Omit all pictures, and print word for word only the lines from the one containing "The width and" through the end of the data.

Raw data
=== Section Start ===

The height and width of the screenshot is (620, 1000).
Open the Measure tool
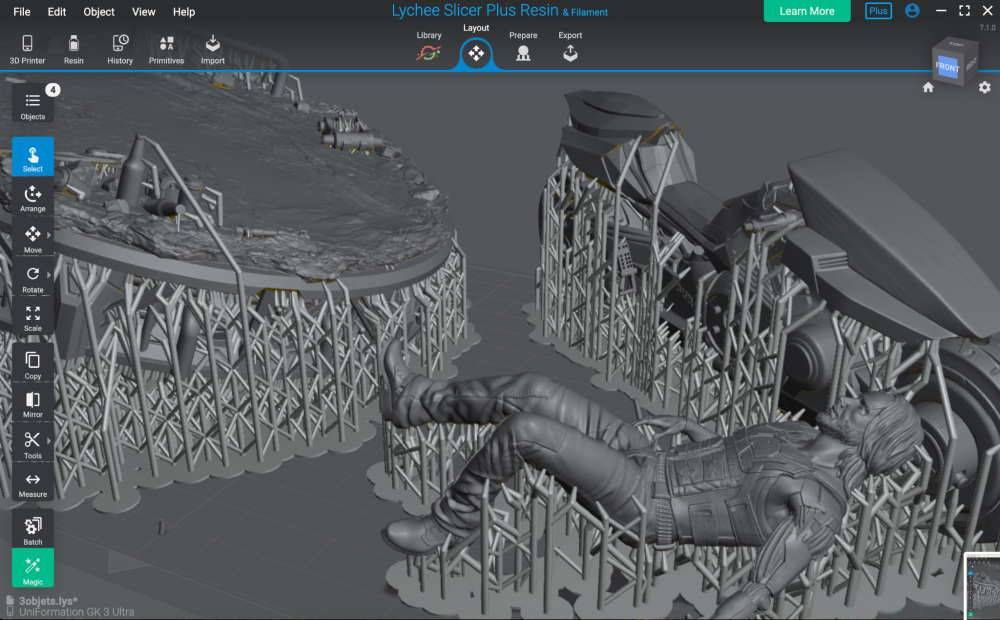pyautogui.click(x=32, y=484)
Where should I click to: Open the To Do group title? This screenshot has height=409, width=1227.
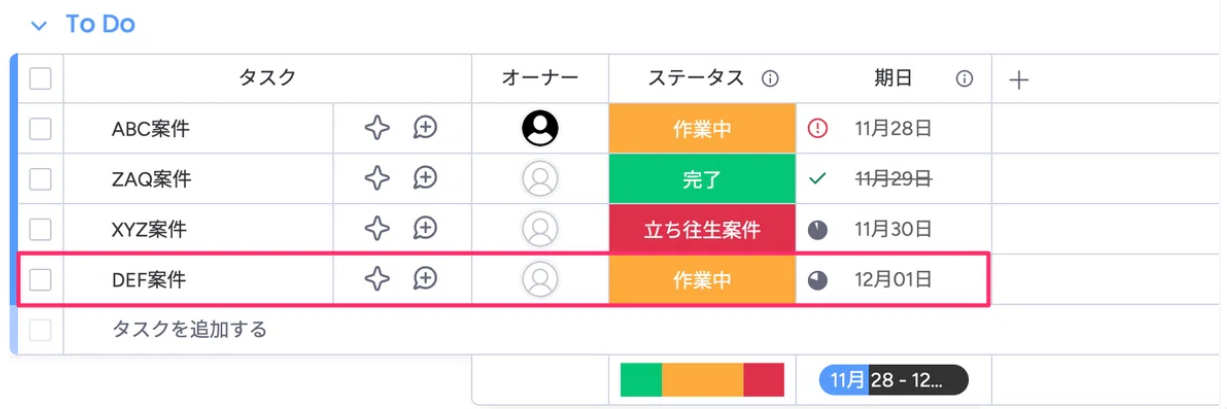tap(100, 25)

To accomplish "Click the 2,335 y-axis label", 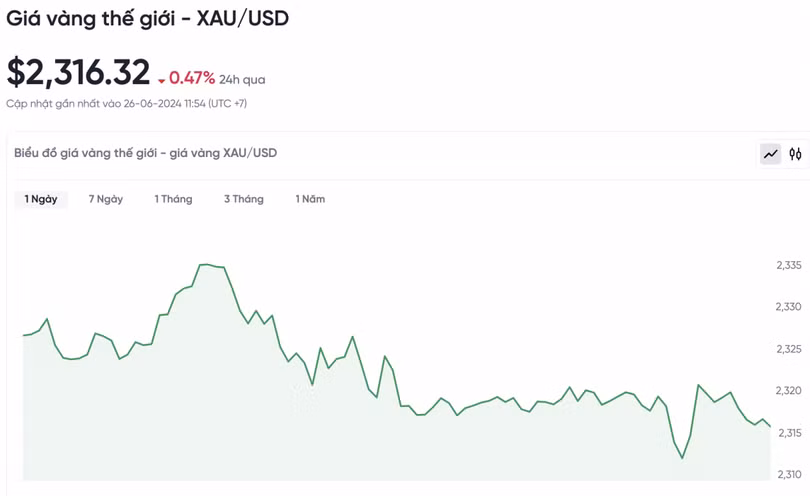I will coord(789,265).
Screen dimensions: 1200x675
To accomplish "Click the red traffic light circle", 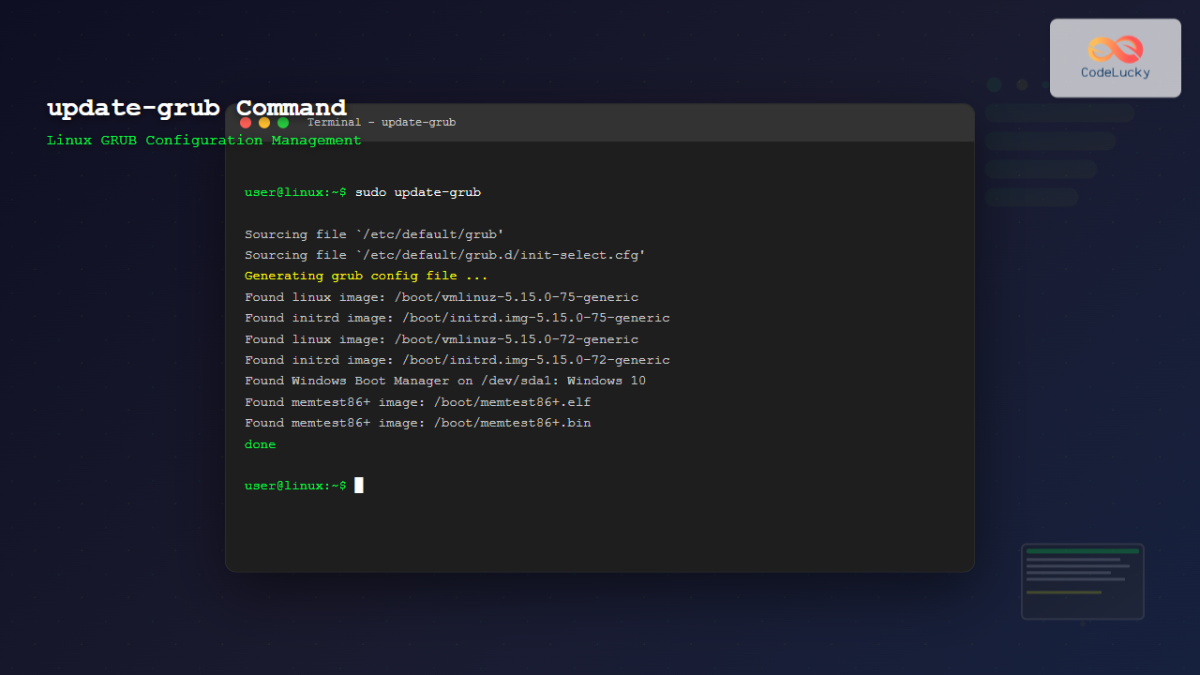I will pos(246,121).
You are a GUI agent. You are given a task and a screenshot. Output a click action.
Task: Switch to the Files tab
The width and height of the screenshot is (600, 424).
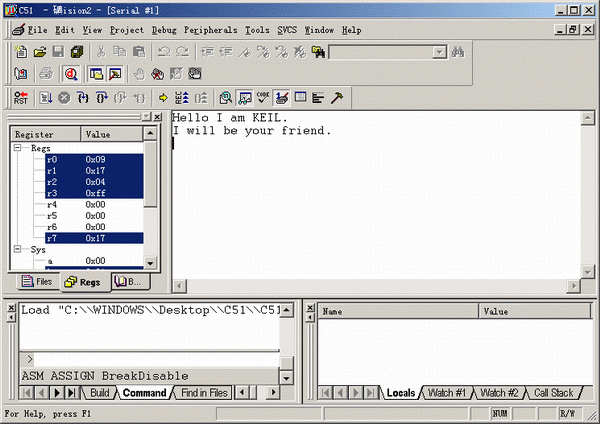(x=36, y=282)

=== Section End ===

Reply to the exercise
The width and height of the screenshot is (600, 424).
(x=36, y=282)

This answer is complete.